This Week in Science

Science  24 Dec 1999:
Vol. 286, Issue 5449, pp. 2424
  1. Breaking Up Is Easier To Do

    Low-energy electron impact can ionize atoms and molecules. However, even for the simplest case, the ionization of a hydrogen atom, a complete solution to the problem has been lacking, and actual solutions to date have relied on final states in which one electron and the proton are treated as highly excited hydrogen atoms. Rescigno et al. (p. 2474; see the cover and the Perspective by Whelan) have transformed the Schrödinger equation with a scaling function so that numerical solutions to high accuracy can be calculated for the breakup of the system into three charge particles. Such an approach could also be used in more complex electron-impact systems.

  2. Rich Mud, Poor Mud

    Layers of organic-rich sediments, called sapropels, have been formed in the Mediterranean Sea at irregular intervals seven times during the last 200,000 years. These layers must have formed under dramatically different conditions than those that occur in the well-ventilated, nutrient-depleted environment that exists there today. Sachs and Repeta (p. 2485) measured nitrogen isotopic ratios in molecules derived from chlorophyll in eastern Mediterranean sapropels in order to infer what these conditions were. Their findings also demonstrate that some fundamental assumptions typically made about the preservation of nitrogen isotopic ratios in sediments are likely incorrect.

  3. Magnified Galaxy Gas

    Quasars are quasistellar radio sources that are believed to be powered by supermassive black holes residing within extremely distant galaxies. Planesas et al. (p. 2493) used the additional magnification of the gas around a galaxy pair in the quasar 0957+561 created by a gravitational lens to determine the spatial distribution and kinematics of the molecular gas. The main galaxy has an extensive molecular gas cloud that actually limits their ability to see the companion galaxy. The determination of the gas distribution around distant galaxies is useful in refining the value of Hubble's constant.

  4. Mantle Origins

    Biogenic processing of nitrates enriches Earth's crust in the heavier nitrogen isotope, 15N. Earth's upper mantle is enriched in lighter nitrogen, which is thought to be a signature of the planetesimals that accreted to form Earth. Dauphas and Marty (p. 2488) measured the nitrogen and argon isotopic composition of rocks from the Kola Peninsula, Russia, which are considered to be remnants of a 370-million-year old plume and representative of the lower mantle. The rocks had a nitrogen isotopic signature lighter than that of the crust but heavier than that of the upper mantle. These measurements, combined with noble gas isotopic data, suggest that nitrogen in the upper mantle is not primordial. Instead, Earth's early, more reduced atmosphere did not allow the formation of abundant nitrate, and this lighter nitrogen crust was subducted and mixed into the upper mantle and left a lower mantle enriched in heavy nitrogen.

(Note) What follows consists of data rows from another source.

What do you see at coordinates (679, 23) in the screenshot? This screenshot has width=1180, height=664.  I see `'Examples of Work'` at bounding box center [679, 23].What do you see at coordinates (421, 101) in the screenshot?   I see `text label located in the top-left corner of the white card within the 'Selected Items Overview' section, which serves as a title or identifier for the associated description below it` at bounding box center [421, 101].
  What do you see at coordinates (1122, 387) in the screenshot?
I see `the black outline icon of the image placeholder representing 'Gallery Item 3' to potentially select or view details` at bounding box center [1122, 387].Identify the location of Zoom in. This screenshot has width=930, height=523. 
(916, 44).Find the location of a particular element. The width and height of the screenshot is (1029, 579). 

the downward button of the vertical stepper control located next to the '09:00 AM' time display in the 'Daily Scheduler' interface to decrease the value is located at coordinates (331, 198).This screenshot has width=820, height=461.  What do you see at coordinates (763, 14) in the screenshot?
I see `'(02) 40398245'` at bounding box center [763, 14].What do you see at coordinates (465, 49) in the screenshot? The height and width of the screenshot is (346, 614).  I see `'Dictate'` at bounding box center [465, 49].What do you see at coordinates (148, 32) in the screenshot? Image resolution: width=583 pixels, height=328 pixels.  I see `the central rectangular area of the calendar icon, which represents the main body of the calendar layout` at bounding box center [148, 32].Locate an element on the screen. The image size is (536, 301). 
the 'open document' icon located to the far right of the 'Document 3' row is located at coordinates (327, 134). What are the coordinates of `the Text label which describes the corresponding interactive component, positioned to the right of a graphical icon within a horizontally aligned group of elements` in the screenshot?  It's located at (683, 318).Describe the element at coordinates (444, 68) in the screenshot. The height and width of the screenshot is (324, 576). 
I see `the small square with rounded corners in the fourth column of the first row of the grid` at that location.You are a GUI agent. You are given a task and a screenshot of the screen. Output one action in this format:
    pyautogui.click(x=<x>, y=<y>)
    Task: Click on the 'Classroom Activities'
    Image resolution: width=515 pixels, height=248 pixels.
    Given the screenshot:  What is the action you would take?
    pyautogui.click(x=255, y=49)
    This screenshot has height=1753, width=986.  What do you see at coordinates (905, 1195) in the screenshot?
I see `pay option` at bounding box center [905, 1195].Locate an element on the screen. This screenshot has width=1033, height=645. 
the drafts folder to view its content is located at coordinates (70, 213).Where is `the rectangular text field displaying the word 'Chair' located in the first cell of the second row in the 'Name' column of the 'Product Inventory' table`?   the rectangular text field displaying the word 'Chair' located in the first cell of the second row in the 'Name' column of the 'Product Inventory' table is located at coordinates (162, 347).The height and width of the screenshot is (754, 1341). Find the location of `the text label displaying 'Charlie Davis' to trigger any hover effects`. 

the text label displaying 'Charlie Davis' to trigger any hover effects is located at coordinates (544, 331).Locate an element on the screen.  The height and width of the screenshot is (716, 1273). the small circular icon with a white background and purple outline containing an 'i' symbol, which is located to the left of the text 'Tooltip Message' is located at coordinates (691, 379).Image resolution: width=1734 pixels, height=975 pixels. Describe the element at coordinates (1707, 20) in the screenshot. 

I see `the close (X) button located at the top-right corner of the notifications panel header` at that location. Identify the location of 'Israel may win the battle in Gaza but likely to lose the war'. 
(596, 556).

  5. Molecular Plumbers' Units

    Figure 1

    Angiopoietin-1 (Ang1) and vascular endothelial growth factor (VEGF) each stimulate growth of blood vessels. Thurston et al. (p. 2511) compared the phenotypes of transgenic mice overexpressing one or both of these growth factors in the skin. The vessels induced by VEGF were leaky, whereas those induced by Ang1 were resistant to plasma leakage, even when the mice were exposed to an inflammatory agent. Mice overexpressing both factors had the greatest number of blood vessels, and these were also resistant to leakage. These results suggest that Ang1 may be useful for reducing microvascular leakage in diseases such as diabetic retinopathy, and that a combination of Ang1 and VEGF may be the optimal therapy in other disease settings, such as limb ischemia, that would benefit from new blood vessel growth.

  6. Feeling Less Pain

    Morphine is widely used clinically for the treatment of severe pain. Bohn et al.(p. 2495) show that this analgesic effect of morphine is enhanced in mice that lack the protein β-arrestin 2. Morphine produces its effects by binding to the μ opioid receptor, a heterotrimeric guanine nucleotide binding protein (G protein)-coupled receptor. However, the receptor has a desensitization mechanism through which it becomes phosphorylated and then interacts with the signaling inhibitor β-arrestin 2. There are actually four related arrestins, but animals lacking just β-arrestin 2 showed increased and prolonged pain-relieving effects of morphine. Thus, β-arrestin 2 appears to show specificity for the μ opioid receptor and to be required for its normal physiological response.

  7. Centromere Surprises

    Centromeres are the components of chromosomes responsible for their equal partitioning to daughter cells during mitosis and meiosis. Copenhaver et al. (p. 2468) exploited the advantages of a particular mutant in the plant Arabidopsis as well as complete sequence information for chromosomes II and IV to define DNA sequences responsible for centromere function. The centromeres consisted of a central, repetitive core, surrounded by moderately repetitive DNA that had a very low rate of recombination. Flanking the moderately repeated DNA were stretches of DNA with normal recombination rates and high proportions of mobile elements. Surprisingly, the centromere contained not only repetitive DNA but also sequences that expressed genes. Some of the repetitive elements previously thought to be “centromeric repeats” were more abundant in the DNA flanking the centromere than within the genetically defined centromere, suggesting that the repeats cannot be sufficient for function.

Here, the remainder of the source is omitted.